Единственное, что не нравилось Наталье в московской жизни, так это сближение сына с Книпперами, но она не могла ему противостоять. Она чувствовала, что это сближение таит в себе опасность для ее ненаглядного Миши, хотя и не угадывала, в чем эта опасность состоит. Поначалу встречи молодого поколения Книпперов с молодым поколением Чеховых происходили в квартире Марии Чеховой, где она устраивала для них званые обеды по воскресеньям. Мария не очень жаловала Книпперов, справедливо считая их высокомерными буржуа, какими они действительно были. Но она не могла нарушить волю почитаемого брата и была вынуждена принять и признать Ольгу, ставшую его женой, а впоследствии вдовой. Марию с самого начала мучили сомнения в искренности Ольгиной любви к Антону. Если вычесть из этих сомнений большую долю сестринской ревности, на поверхности остаются некоторые факты. Не говоря уже о явном нежелании Ольги пожертвовать собственной театральной карьерой ради умирающего мужа, был еще темный вопрос о злополучном выкидыше: сколько бы Мария ни считала, загибая и разгибая пальцы, по ее арифметике никак не выходило, что Ольга могла забеременеть от Антона. Так от кого же? Не желая огорчать брата, Мария оставила свои сомнения при себе, хотя подозревала, что он тоже умеет считать.

Однако вмешательство обожаемого племянника Миши сломало лед натянутых отношений между двумя поневоле породнившимися кланами. На следующее после спектакля «Роза и Крест» воскресенье квартиру Марии заполнили как Чеховы, так и Книпперы. Они с удовольствием ели и пили, а после еды разыгрывали маленькие спектакли. Конечно, главным заводилой был Миша, который никогда не переставал играть какую-нибудь мгновенно придуманную им роль. Оленька с вдохновением участвовала в этих розыгрышах и шарадах – она была очень увлечена Мишей, но все еще не окончательно влюблена.

А потом Миша пригласил всех на премьеру спектакля «Сверчок на печи», в котором он играл роль старого мастера-игрушечника Калеба. Как ни удивительно, он был восхитителен в этой роли, несмотря на свой юный возраст, – его необыкновенно подвижное лицо без усилия преображалось в лицо старика. Лёва и Оленька не могли остановиться в выражении своих восторгов, а Миша принимал их похвалы, особенно Оленьки, с не меньшим энтузиазмом. Это уже выглядело как начало романа.

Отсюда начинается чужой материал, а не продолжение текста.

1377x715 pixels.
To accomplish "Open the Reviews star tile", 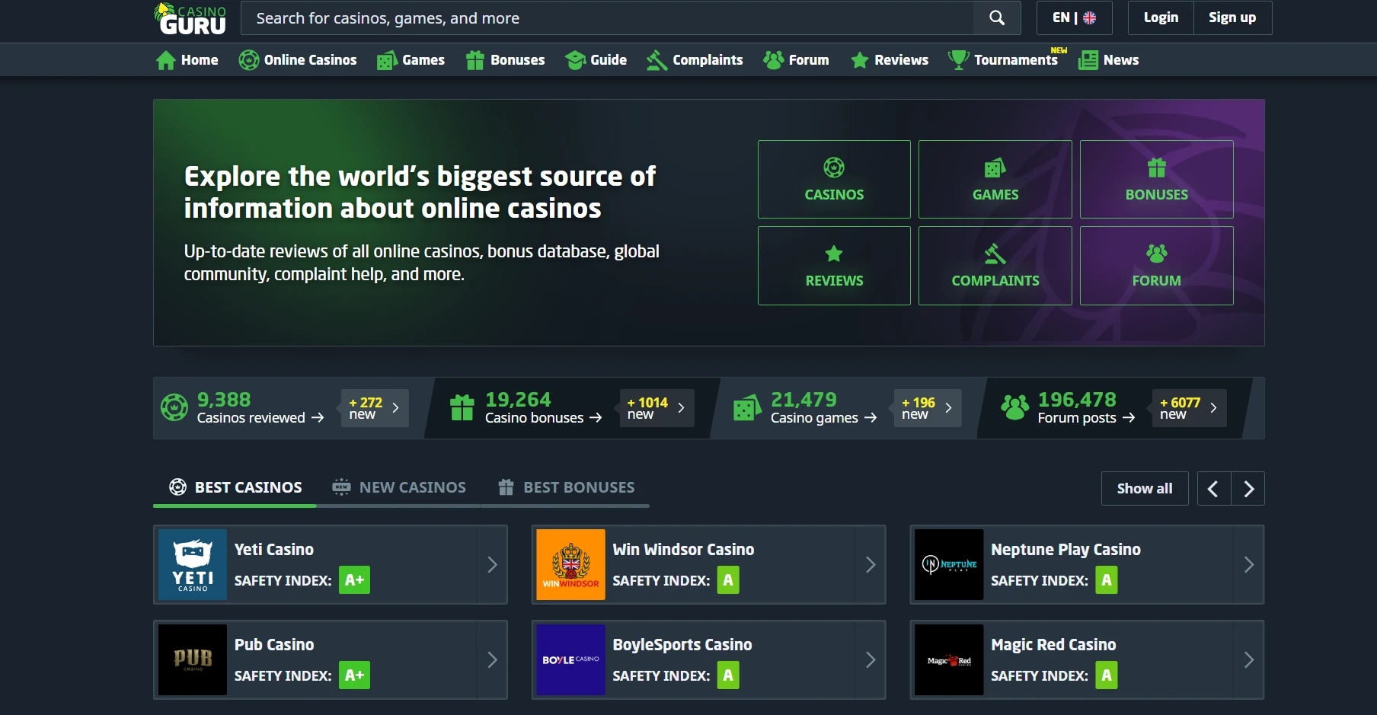I will 834,266.
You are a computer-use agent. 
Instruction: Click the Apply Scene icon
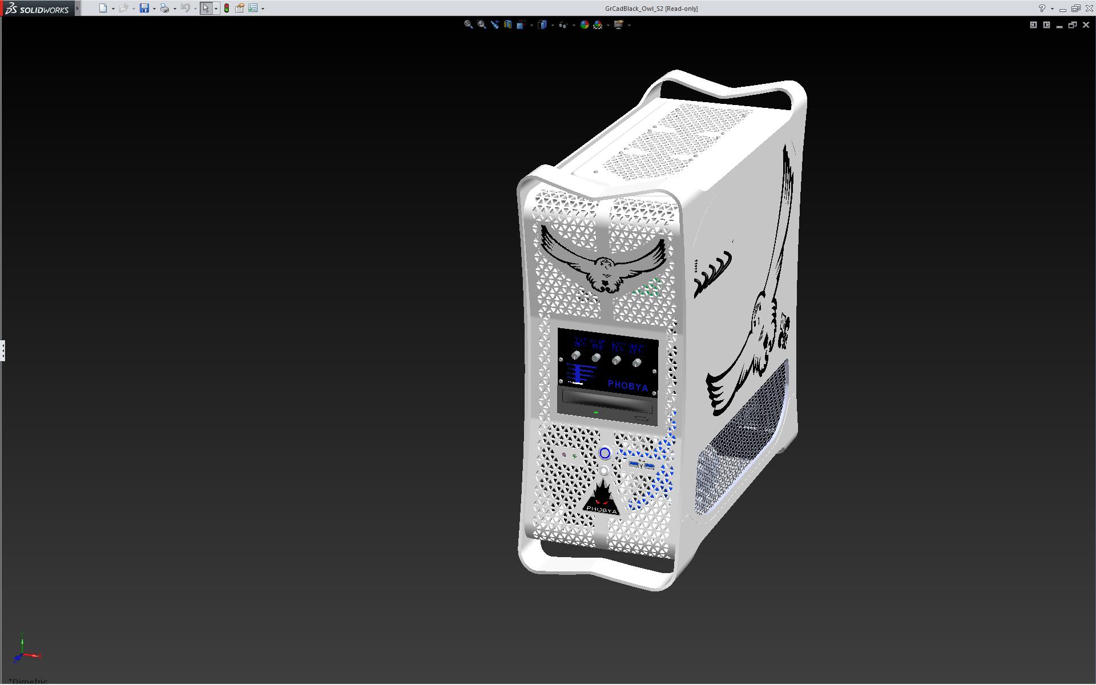pos(598,25)
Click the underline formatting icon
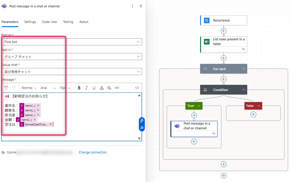The width and height of the screenshot is (294, 182). [94, 88]
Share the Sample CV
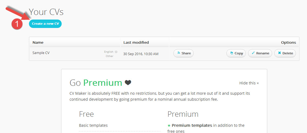Image resolution: width=307 pixels, height=133 pixels. [x=183, y=53]
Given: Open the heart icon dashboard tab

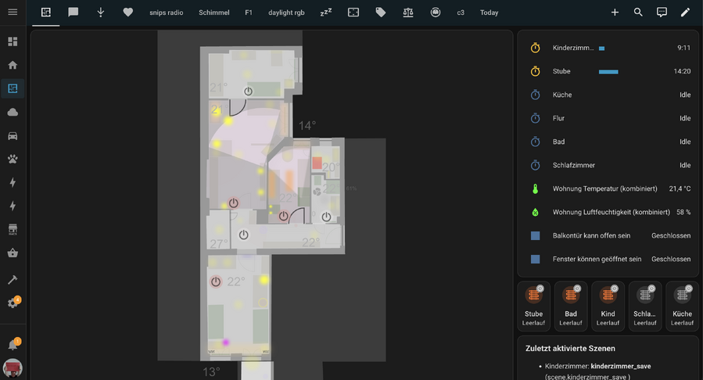Looking at the screenshot, I should click(128, 13).
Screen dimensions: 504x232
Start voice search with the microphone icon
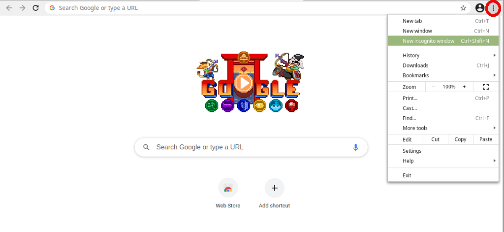[x=355, y=147]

Миша очень хотел завлечь Оленьку в свои сети – он по натуре был страстным сердцеедом, а потому придумал замечательный способ покорить сердце красавицы: зная ее стремление стать актрисой, он добился того, что ее пригласили играть роль Офелии в спектакле театральной студии МХТ «Гамлет», в котором он сам выступал в главной роли. Дебют Оленьки был удачным, ее проводили со сцены бурными аплодисментами. После спектакля Миша с Олей встретились за кулисами и завершили счастливое выступление страстным поцелуем.

Ни в каких воспоминаниях, кроме Оленькиных, не сказано, что она когда-нибудь играла хотя бы в одном спектакле МХТ или его студии. Но неподтвержденная версия Оленьки лучше всего вписывается в романтическую историю ее внезапного замужества.